In ogni caso, Preller e altri sono lontani dal produrre in modo affidabile del significato su prescrizione medica. Il modo migliore per trovare un senso, per ora, è come l’hanno sempre fatto gli umani: cercando di comprendere le loro vite secondo un’unica narrazione coerente, piuttosto che come una serie di eventi a caso. Il significato sta nella storia, nella sensazione che “questo è il modo in cui le cose stanno insieme,” dice Metzinger.

Il senso deriva anche dallo “sperimentare se stessi come un sé nel tempo,” dice Metzinger,—una teoria che ricercatori come la docente di psicologia dell’università Texas A&M Rebecca Schlegel hanno confermato empiricamente. In uno studio, Schlegel e il suo coautore scrivono che la ricerca ha “rilevato consistentemente che quanto le persone sentono di conoscere se stessi predice positivamente…giudizi sul significato della vita.”

La maggior parte delle persone crea significato in maniera automatica. “Le nostre vite non sono altro che una serie abbastanza improbabile di coincidenze,” come Philip Tetlock, psicologo dell’Università della Pennsylvania, ha ricordato a Stephen Dubner su Freakonomics Radio. Ma le persone trovano che questa sia “una filosofia di vita un po’ demoralizzante. Preferiscono pensare che le loro vite abbiano un significato più profondo.” Non vogliono pensare che sarebbero potuti essere felici con migliaia di altri partner, ecc. Quindi non lo fanno. Si inventano, forse inconsciamente, ragioni convincenti sul perché sono dove sono, chi sono, e insieme a una certa persona.

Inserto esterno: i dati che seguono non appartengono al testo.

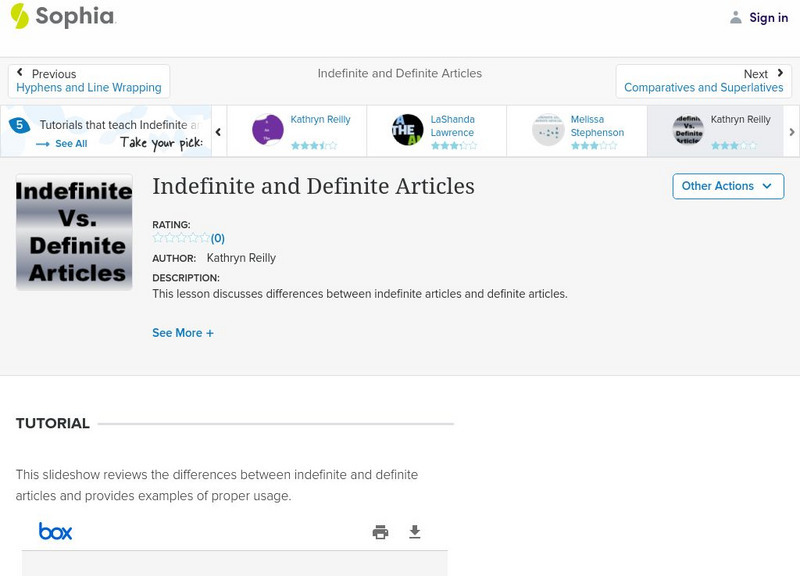Image resolution: width=800 pixels, height=576 pixels.
Task: Click the Sign in link
Action: click(x=768, y=17)
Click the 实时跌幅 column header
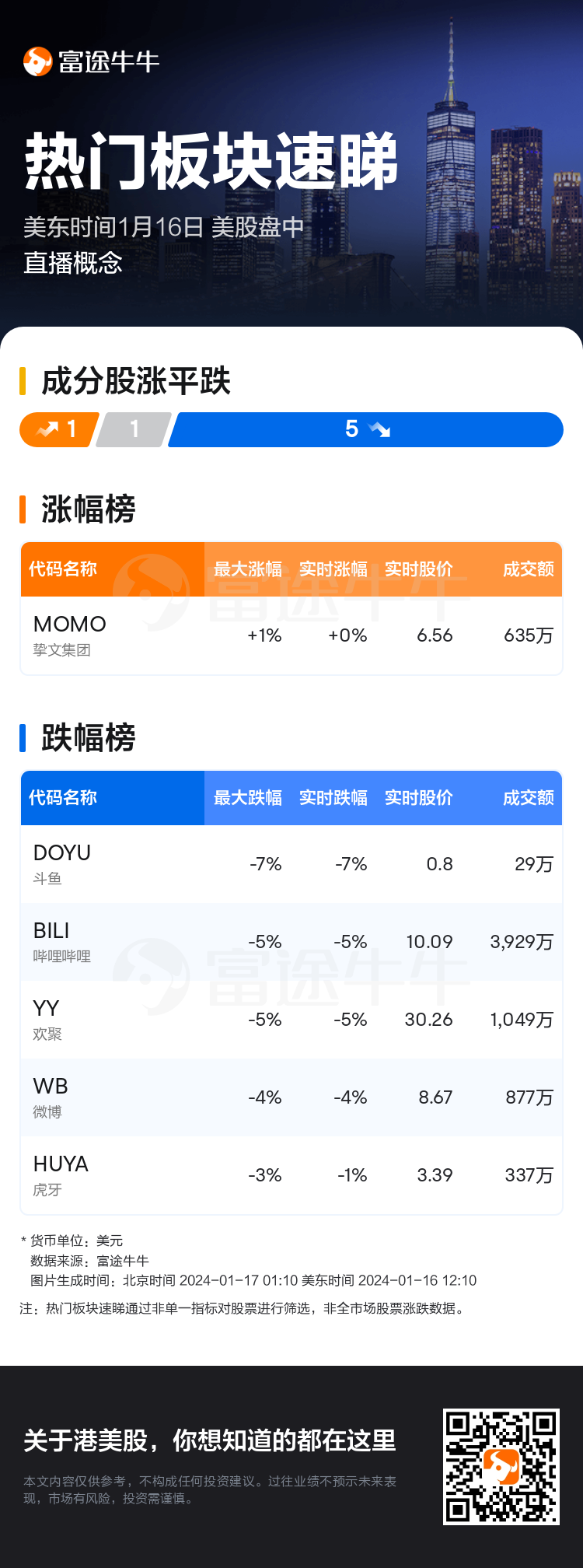 click(x=333, y=798)
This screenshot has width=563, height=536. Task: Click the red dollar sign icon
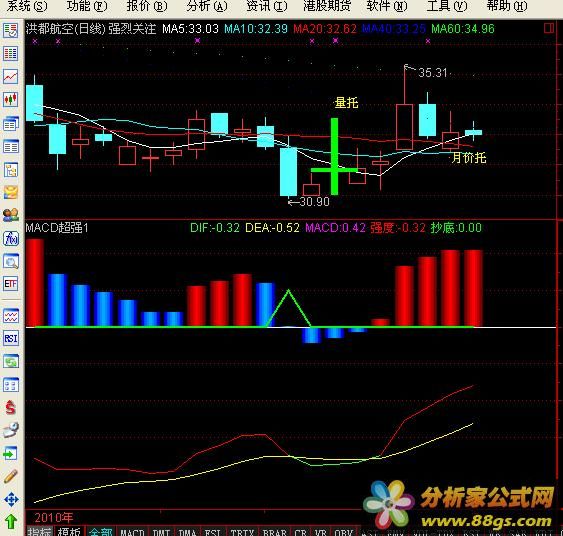(11, 408)
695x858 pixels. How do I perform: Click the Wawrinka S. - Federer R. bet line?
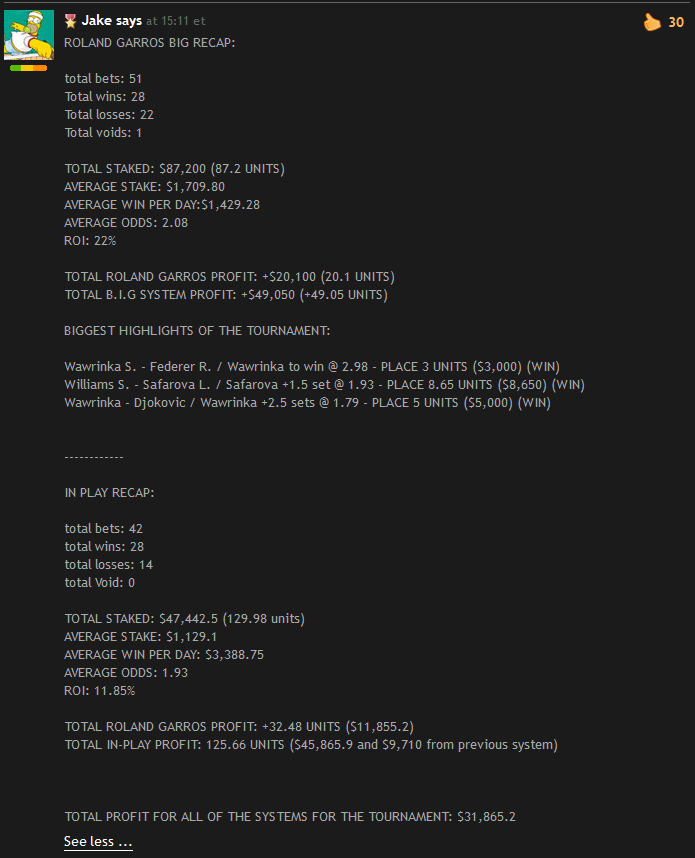click(x=312, y=367)
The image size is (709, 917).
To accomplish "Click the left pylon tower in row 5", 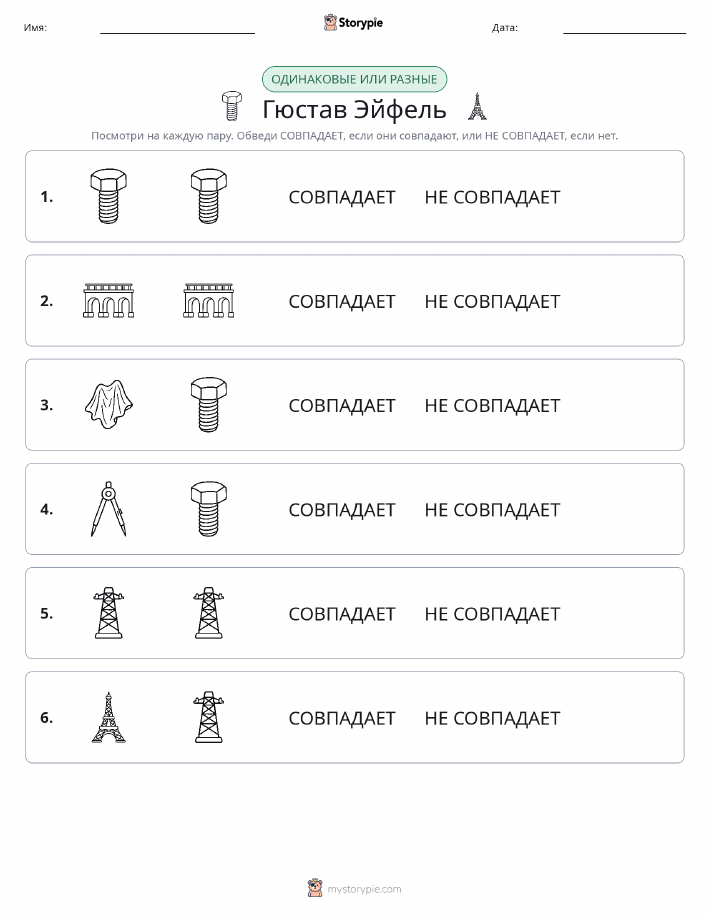I will pyautogui.click(x=109, y=613).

Queste spiegazioni pompano serotonina nel nostro cervello: una ragione neurochimica per svegliarsi, riprovarci e sorridere. “La scienza è un modo per non ingannare te stesso,” disse una volta il fisico Richard Feynman. Ma mentre la neuroscienza fa luce sulla biologia dietro a ciò che rende le nostre vite significative, l’illusione del significato è una di quelle che potremmo volerci tenere.